Yeah this is one of those things that can be so hard to navigate. Do you have a genuine desire for romance? If so is it something you can actually enjoy or will fluctuating desire or romance repulsion get in the way? Do you like the idea of romance but not the actual reality of it? Do you think you want romance because you live in a society that tells you you should?
And there's not really an easy answer for it or a way to figure it out. You can try dating and see how it goes if you're comfortable doing that, there's nothing wrong with doing that. But if you're also feeling like it's not going to go well and you don't want to put yourself through the stress of that, that's absolutely fine too. People don't say this enough, but when navigating identity and wants you're absolutely allowed to go with best guesses. You don't have to be 100% sure.

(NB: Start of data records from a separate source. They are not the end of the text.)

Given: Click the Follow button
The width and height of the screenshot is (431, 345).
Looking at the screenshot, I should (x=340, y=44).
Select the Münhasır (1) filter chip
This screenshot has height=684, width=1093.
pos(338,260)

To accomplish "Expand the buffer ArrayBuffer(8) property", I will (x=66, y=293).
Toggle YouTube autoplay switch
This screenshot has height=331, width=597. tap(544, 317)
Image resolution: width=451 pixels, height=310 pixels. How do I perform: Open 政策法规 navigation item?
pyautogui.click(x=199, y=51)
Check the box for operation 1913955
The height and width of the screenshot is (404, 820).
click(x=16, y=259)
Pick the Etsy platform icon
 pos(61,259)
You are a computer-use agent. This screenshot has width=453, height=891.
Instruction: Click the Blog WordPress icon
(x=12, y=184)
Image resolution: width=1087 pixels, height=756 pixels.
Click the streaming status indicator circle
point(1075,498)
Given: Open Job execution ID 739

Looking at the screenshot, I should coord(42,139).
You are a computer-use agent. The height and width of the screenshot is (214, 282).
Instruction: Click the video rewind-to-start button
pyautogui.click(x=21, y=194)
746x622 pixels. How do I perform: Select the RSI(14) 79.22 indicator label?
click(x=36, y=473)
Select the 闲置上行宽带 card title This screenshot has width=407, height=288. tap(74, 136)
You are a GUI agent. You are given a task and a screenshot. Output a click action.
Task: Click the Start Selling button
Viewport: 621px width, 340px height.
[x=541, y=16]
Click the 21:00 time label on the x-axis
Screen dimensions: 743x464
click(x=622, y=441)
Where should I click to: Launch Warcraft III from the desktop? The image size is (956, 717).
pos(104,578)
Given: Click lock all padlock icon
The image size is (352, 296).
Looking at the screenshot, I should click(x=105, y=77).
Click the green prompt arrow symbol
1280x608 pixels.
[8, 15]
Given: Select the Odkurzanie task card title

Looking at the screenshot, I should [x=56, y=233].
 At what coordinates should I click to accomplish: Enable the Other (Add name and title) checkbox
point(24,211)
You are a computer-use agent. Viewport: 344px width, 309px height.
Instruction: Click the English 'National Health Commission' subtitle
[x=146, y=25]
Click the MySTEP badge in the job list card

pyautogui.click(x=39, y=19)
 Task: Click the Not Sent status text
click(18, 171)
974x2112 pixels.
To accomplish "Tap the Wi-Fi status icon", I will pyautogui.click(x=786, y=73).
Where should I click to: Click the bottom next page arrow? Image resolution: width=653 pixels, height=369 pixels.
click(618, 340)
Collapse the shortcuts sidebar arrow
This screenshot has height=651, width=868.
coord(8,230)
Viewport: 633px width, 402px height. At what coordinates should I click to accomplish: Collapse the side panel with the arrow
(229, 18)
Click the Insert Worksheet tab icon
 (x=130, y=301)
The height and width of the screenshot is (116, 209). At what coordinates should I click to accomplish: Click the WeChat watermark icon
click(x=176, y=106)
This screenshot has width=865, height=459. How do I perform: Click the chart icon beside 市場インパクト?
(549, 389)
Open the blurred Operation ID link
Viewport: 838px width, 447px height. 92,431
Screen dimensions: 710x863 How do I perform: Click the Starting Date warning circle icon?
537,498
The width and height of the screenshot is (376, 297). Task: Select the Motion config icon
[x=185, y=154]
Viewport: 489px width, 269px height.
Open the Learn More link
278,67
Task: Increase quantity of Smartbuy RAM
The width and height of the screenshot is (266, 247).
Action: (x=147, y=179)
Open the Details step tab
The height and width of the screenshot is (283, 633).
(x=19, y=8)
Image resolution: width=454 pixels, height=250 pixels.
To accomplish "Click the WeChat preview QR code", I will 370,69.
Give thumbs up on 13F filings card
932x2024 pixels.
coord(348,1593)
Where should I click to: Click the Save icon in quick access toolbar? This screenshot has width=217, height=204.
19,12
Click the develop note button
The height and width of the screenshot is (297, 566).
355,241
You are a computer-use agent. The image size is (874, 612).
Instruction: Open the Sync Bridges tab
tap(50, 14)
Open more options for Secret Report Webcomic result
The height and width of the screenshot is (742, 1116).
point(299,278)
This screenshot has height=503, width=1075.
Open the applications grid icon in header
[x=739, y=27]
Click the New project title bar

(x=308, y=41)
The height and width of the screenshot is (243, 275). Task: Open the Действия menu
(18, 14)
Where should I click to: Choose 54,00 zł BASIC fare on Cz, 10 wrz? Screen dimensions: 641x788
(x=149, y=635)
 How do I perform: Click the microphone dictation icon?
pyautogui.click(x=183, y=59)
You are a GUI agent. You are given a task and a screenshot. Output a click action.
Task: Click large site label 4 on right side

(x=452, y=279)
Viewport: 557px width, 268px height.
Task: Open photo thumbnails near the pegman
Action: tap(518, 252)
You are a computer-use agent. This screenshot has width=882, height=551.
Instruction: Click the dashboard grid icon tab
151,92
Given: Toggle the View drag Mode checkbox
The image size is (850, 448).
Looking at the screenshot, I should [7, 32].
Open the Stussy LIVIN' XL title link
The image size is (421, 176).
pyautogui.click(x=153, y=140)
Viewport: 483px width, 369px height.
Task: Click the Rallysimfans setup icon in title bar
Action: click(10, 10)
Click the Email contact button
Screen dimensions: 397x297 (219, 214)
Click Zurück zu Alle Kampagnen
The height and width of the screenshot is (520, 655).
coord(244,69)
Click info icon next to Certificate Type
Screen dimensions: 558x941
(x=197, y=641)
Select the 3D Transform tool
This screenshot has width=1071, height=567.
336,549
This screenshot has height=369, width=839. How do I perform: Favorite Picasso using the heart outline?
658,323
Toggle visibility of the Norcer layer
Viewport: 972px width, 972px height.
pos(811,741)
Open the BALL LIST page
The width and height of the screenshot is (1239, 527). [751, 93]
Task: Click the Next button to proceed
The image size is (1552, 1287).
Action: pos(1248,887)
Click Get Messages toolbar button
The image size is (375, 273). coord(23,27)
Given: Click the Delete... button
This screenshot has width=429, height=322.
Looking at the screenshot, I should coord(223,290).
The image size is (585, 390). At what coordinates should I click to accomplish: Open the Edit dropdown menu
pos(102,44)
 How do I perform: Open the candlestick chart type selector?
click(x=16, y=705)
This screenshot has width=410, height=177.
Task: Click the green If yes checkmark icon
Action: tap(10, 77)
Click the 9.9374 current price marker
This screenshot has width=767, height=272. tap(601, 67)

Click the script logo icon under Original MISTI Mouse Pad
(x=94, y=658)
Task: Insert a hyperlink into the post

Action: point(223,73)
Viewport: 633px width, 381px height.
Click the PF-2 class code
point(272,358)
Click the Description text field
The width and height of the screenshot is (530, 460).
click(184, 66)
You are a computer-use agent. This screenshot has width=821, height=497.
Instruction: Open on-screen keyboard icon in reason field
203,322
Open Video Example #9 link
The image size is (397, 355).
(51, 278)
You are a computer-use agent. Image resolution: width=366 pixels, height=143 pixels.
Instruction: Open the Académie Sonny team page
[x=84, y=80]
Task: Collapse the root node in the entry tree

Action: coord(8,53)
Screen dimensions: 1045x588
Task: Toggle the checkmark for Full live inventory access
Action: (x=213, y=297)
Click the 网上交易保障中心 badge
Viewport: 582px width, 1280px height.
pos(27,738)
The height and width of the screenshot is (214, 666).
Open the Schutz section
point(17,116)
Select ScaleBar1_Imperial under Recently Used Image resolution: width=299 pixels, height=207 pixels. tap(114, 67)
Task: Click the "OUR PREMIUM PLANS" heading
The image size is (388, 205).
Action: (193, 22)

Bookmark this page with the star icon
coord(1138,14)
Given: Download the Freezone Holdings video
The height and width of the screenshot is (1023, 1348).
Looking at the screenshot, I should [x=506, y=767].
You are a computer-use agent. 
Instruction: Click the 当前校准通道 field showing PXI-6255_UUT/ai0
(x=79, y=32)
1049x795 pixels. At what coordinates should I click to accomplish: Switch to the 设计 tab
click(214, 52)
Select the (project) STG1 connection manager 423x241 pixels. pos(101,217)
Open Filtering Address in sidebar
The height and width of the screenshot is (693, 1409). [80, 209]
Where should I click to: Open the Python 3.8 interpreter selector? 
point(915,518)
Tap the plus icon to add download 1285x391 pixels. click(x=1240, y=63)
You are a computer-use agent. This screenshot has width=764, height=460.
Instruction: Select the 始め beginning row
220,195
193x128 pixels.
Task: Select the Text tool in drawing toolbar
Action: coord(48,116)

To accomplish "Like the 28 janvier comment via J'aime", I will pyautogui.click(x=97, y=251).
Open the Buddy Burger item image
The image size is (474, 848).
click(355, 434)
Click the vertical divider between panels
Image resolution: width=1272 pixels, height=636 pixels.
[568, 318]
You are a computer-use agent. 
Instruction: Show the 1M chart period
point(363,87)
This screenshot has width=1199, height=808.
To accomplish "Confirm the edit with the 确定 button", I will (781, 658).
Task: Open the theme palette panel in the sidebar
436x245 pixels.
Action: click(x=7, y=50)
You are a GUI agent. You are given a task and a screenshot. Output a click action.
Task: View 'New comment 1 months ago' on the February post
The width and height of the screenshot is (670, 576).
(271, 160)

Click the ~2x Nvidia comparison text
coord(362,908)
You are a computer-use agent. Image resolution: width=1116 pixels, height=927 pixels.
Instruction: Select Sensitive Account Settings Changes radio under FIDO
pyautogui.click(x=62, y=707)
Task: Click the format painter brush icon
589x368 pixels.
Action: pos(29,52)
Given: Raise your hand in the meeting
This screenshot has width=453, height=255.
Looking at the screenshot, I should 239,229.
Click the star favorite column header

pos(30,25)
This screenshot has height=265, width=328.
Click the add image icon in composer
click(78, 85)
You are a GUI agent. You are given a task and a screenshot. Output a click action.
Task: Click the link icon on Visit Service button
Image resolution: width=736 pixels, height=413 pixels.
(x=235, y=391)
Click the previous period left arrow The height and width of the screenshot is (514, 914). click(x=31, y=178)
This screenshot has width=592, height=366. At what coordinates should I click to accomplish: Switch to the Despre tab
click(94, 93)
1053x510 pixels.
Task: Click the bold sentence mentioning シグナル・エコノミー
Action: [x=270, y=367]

It's also completely OK to enjoy the fantasy of romance or the idea of romance, but not want to do it yourself. This is how a lot of aegoromantic people for example (which means someone who feels a disconnect between themselves and what they find romantic, enjoying romance but not wanting to be an active participant themselves). So that could be something else to look into too. Another thing people don't say enough is enjoying a thing as an idea or in fiction/fantasy doesn't mean you have to want to seek it out in real life.
It is true that for a lot of people, including alloromantic, real life dating and romance doesn't live up to its fictional hype. And that's not necessarily a bad thing, and people still usually get a lot out of it or still enjoy it. Where it crosses over to being more the aromantic spectrum (assuming IDing as aro because romance doesn't feel how you thought it should) is that it doesn't feel right or you're not feeling what you'd consider actual romantic feelings, or doesn't feel worth it, or you don't feel like you're getting much out of it.
Things that may help could be looking into aegoromanticism, and seeing if that helps you navigate it a bit better (and this doesn't mean you have to identify with the term, though of course you can if you connect to it), looking into aro spaces like Arocalypse (aro themed forum) or Carnival of Aros, (monthly blogging event where aros are invited to write a post according to a theme) and reading up on their relationships/experiences with romance. And people who are questioning often find people talking about their personal experiences really helpful and useful (though reminder you don't have to match other people's experiences exactly, it's a huge spectrum).